Summer Internship Blog Post - Washington University
By: Brittany Koops (MAT Class of 2015)
When I transferred to SLU last summer as a post-baccalaureate student I had so many expectations, thoughts, and hopes for the upcoming year and even more so towards to summer internship. While my internship at Washington University in Saint Louis was nothing like I had dreamt, it was still more than I could ask for.
I’ll admit, I was skeptical at first. I didn’t know what to expect going into the internship, and I was somewhat saddened that I was staying in Saint Louis instead of returning home to be with my friends. While I was skeptical I went in with a positive attitude, and knew I’d give it nothing but my best. From the first day I walked in I felt welcomed and trusted as a student. The amount of freedom they gave me made me feel competent in my skills. The staff wasn’t over bearing and constantly hovering over me. I had space to work, and practice the skills that I had the past year to learn.
|Brittany Koops with Washington Univ. AT Jacob Blasingame MAT, ATC (SLU MAT Class of 2011)|
This past year has been a real struggle for me, It is the first time I’ve ever been away from my family and friends. This has caused me to feel out of place, and uncomfortable. When I don’t feel like I belong then I crawl back into my shell and hide. I sit back and watch more than try to stand out and show off how much I actually know. This past summer at Wash U has really helped me gain the confidence in myself that I will need this upcoming year, and even more so in my future. I felt welcomed by all the staff, and that made me feel like I was wanted and a part of the team this past summer. I wasn’t afraid to speak up, or communicate with the coaches. The compliments from the coaches at the soccer camp on how I went above and beyond when I could to help them made me feel like I finally wasn’t passing the years by in Saint Louis unnoticed. I realized the coaches could see my passion, and I just needed to show it more, and take that drive to allow myself to open up and not be afraid to be wrong and practice my skills. I need to not be hesitant to ask questions, or speak up about what I believe.
I was wrong in an initial assessment of an injury once during the summer, and the world didn’t end like I thought it would. The summer went on, and I learned from my mistake. I learned to be more careful, and to communicate better. I gained confidence in my assessment skills, and learned to trust my own knowledge. I learned different ways of taping and modifications to the special tests, that can help me improve my assessment skills even more. All in all, I feel that the confidence I gained these past few months is the most valuable thing I can take away.
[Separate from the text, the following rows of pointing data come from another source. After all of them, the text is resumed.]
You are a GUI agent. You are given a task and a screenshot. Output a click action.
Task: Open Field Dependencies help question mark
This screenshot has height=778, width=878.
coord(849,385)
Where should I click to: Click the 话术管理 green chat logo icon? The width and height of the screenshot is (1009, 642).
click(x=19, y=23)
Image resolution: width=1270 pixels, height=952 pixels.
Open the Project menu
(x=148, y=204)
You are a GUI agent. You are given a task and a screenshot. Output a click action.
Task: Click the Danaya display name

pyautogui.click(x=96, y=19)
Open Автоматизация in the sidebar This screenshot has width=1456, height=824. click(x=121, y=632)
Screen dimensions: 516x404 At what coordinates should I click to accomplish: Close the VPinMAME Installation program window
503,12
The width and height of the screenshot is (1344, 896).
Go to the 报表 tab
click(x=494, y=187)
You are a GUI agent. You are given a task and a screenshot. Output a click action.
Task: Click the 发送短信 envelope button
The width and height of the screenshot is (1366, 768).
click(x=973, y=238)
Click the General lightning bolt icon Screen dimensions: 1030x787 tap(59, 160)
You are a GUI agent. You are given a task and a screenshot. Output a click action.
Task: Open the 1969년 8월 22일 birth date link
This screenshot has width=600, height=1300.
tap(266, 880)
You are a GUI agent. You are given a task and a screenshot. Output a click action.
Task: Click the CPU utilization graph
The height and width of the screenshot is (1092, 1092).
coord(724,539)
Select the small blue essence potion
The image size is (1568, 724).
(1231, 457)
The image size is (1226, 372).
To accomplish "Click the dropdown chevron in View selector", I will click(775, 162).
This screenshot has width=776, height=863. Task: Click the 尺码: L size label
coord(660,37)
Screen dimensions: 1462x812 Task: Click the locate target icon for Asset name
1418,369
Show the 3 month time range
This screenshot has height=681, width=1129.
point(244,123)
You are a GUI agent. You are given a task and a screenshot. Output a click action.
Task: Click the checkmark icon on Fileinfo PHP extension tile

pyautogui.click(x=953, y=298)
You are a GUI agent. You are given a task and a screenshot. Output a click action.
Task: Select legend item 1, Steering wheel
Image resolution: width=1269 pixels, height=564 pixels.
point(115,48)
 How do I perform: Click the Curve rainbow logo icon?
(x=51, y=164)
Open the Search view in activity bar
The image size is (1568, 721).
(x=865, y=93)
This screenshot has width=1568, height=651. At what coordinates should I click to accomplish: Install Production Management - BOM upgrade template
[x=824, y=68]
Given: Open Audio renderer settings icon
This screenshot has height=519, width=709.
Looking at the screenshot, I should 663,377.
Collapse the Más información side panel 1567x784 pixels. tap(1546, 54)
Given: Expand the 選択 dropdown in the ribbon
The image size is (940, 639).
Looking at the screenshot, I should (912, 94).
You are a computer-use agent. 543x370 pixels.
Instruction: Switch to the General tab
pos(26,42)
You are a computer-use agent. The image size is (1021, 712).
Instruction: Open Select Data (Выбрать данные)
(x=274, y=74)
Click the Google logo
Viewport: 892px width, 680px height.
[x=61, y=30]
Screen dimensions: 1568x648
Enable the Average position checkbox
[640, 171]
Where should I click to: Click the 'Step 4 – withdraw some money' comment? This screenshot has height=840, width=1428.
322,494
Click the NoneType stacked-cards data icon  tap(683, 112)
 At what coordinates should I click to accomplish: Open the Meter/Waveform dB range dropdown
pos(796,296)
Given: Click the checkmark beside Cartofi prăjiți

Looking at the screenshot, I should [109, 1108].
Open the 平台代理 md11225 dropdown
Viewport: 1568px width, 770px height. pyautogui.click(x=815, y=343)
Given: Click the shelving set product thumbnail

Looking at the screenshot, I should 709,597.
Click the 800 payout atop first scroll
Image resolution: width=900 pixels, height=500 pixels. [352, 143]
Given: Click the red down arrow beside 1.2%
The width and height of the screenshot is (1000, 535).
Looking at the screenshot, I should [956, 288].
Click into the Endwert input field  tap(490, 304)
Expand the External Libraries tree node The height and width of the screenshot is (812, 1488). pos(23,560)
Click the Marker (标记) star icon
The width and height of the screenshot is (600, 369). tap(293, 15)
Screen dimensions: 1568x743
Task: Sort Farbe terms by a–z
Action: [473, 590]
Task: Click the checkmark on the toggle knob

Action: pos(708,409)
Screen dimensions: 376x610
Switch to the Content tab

Without confidence I won’t be able to learn more. I need to carry this confidence with pride, and not be afraid to show off the skills that I have learned. By taking this new found confidence I will be happier, and it will be easier to find a place to belong here in Saint Louis. I will no longer be hiding back in the shadows just waiting for the semester to pass by. I now look forward to my upcoming clinical rotation year, and finding my place and confidence there, to really be able to practice and master the skills I’ve spent years of my life studying.